___ Records to process ___

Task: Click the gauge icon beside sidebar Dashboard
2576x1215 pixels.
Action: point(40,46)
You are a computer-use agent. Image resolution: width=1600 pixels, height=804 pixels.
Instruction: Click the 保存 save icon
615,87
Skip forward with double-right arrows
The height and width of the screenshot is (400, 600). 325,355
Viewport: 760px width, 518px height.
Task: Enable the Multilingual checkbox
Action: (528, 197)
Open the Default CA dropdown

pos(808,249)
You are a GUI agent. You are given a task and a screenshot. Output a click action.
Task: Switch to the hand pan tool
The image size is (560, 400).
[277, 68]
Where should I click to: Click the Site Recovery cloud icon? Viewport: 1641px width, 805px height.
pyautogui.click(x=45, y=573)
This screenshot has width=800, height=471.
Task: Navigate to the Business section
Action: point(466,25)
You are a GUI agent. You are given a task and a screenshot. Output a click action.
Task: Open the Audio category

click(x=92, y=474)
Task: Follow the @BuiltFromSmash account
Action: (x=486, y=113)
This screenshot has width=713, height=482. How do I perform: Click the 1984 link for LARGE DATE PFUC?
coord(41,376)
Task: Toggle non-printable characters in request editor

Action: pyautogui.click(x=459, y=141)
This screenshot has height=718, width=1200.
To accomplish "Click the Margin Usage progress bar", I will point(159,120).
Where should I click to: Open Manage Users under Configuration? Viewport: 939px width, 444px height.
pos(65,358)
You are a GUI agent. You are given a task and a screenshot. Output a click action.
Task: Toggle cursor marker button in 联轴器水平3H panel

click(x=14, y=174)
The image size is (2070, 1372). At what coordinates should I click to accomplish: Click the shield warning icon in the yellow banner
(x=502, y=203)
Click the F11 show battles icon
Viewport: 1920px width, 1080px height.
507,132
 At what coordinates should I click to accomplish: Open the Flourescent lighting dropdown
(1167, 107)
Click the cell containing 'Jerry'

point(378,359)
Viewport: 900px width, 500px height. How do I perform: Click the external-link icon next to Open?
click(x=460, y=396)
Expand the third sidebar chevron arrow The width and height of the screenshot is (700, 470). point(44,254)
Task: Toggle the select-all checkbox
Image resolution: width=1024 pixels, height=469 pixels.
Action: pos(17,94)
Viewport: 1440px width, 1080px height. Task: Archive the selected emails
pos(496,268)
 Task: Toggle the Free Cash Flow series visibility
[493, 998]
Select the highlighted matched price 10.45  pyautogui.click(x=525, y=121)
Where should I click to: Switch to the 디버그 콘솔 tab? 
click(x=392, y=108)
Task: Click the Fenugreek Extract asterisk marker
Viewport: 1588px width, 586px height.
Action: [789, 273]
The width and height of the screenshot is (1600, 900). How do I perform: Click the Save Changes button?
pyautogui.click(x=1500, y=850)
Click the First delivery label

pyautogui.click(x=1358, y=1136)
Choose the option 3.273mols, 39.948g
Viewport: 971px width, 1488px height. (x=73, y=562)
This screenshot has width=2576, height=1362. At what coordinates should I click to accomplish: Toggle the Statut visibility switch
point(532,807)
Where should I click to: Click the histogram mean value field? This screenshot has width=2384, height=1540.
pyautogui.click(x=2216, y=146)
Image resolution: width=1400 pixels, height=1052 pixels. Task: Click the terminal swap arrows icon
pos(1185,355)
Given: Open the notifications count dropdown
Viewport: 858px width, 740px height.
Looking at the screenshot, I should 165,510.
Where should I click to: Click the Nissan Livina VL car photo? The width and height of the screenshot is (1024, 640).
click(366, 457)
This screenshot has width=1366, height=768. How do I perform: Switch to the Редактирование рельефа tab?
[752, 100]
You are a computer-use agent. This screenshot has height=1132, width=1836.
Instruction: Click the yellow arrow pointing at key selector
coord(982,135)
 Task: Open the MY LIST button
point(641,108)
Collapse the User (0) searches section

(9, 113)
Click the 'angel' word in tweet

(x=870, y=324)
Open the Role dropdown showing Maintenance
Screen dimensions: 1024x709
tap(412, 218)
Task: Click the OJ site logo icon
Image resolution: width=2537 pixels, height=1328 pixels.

___

Convert these entries into a JSON list of strings, one string per line, leaving out blank lines.

[
  "Task: Click the gauge icon beside sidebar Dashboard",
  "2576x1215 pixels.",
  "Action: point(40,46)",
  "You are a computer-use agent. Image resolution: width=1600 pixels, height=804 pixels.",
  "Instruction: Click the 保存 save icon",
  "615,87",
  "Skip forward with double-right arrows",
  "The height and width of the screenshot is (400, 600). 325,355",
  "Viewport: 760px width, 518px height.",
  "Task: Enable the Multilingual checkbox",
  "Action: (528, 197)",
  "Open the Default CA dropdown",
  "pos(808,249)",
  "You are a GUI agent. You are given a task and a screenshot. Output a click action.",
  "Task: Switch to the hand pan tool",
  "The image size is (560, 400).",
  "[277, 68]",
  "Where should I click to: Click the Site Recovery cloud icon? Viewport: 1641px width, 805px height.",
  "pyautogui.click(x=45, y=573)",
  "This screenshot has width=800, height=471.",
  "Task: Navigate to the Business section",
  "Action: point(466,25)",
  "You are a GUI agent. You are given a task and a screenshot. Output a click action.",
  "Task: Open the Audio category",
  "click(x=92, y=474)",
  "Task: Follow the @BuiltFromSmash account",
  "Action: (x=486, y=113)",
  "This screenshot has width=713, height=482. How do I perform: Click the 1984 link for LARGE DATE PFUC?",
  "coord(41,376)",
  "Task: Toggle non-printable characters in request editor",
  "Action: pyautogui.click(x=459, y=141)",
  "This screenshot has height=718, width=1200.",
  "To accomplish \"Click the Margin Usage progress bar\", I will point(159,120).",
  "Where should I click to: Open Manage Users under Configuration? Viewport: 939px width, 444px height.",
  "pos(65,358)",
  "You are a GUI agent. You are given a task and a screenshot. Output a click action.",
  "Task: Toggle cursor marker button in 联轴器水平3H panel",
  "click(x=14, y=174)",
  "The image size is (2070, 1372). At what coordinates should I click to accomplish: Click the shield warning icon in the yellow banner",
  "(x=502, y=203)",
  "Click the F11 show battles icon",
  "Viewport: 1920px width, 1080px height.",
  "507,132",
  " At what coordinates should I click to accomplish: Open the Flourescent lighting dropdown",
  "(1167, 107)",
  "Click the cell containing 'Jerry'",
  "point(378,359)",
  "Viewport: 900px width, 500px height. How do I perform: Click the external-link icon next to Open?",
  "click(x=460, y=396)",
  "Expand the third sidebar chevron arrow The width and height of the screenshot is (700, 470). point(44,254)",
  "Task: Toggle the select-all checkbox",
  "Image resolution: width=1024 pixels, height=469 pixels.",
  "Action: pos(17,94)",
  "Viewport: 1440px width, 1080px height. Task: Archive the selected emails",
  "pos(496,268)",
  " Task: Toggle the Free Cash Flow series visibility",
  "[493, 998]",
  "Select the highlighted matched price 10.45  pyautogui.click(x=525, y=121)",
  "Where should I click to: Switch to the 디버그 콘솔 tab? ",
  "click(x=392, y=108)",
  "Task: Click the Fenugreek Extract asterisk marker",
  "Viewport: 1588px width, 586px height.",
  "Action: [789, 273]",
  "The width and height of the screenshot is (1600, 900). How do I perform: Click the Save Changes button?",
  "pyautogui.click(x=1500, y=850)",
  "Click the First delivery label",
  "pyautogui.click(x=1358, y=1136)",
  "Choose the option 3.273mols, 39.948g",
  "Viewport: 971px width, 1488px height. (x=73, y=562)",
  "This screenshot has width=2576, height=1362. At what coordinates should I click to accomplish: Toggle the Statut visibility switch",
  "point(532,807)",
  "Where should I click to: Click the histogram mean value field? This screenshot has width=2384, height=1540.",
  "pyautogui.click(x=2216, y=146)",
  "Image resolution: width=1400 pixels, height=1052 pixels. Task: Click the terminal swap arrows icon",
  "pos(1185,355)",
  "Given: Open the notifications count dropdown",
  "Viewport: 858px width, 740px height.",
  "Looking at the screenshot, I should 165,510.",
  "Where should I click to: Click the Nissan Livina VL car photo? The width and height of the screenshot is (1024, 640).",
  "click(366, 457)",
  "This screenshot has width=1366, height=768. How do I perform: Switch to the Редактирование рельефа tab?",
  "[752, 100]",
  "You are a computer-use agent. This screenshot has height=1132, width=1836.",
  "Instruction: Click the yellow arrow pointing at key selector",
  "coord(982,135)",
  " Task: Open the MY LIST button",
  "point(641,108)",
  "Collapse the User (0) searches section",
  "(9, 113)",
  "Click the 'angel' word in tweet",
  "(x=870, y=324)",
  "Open the Role dropdown showing Maintenance",
  "Screen dimensions: 1024x709",
  "tap(412, 218)",
  "Task: Click the OJ site logo icon",
  "Image resolution: width=2537 pixels, height=1328 pixels."
]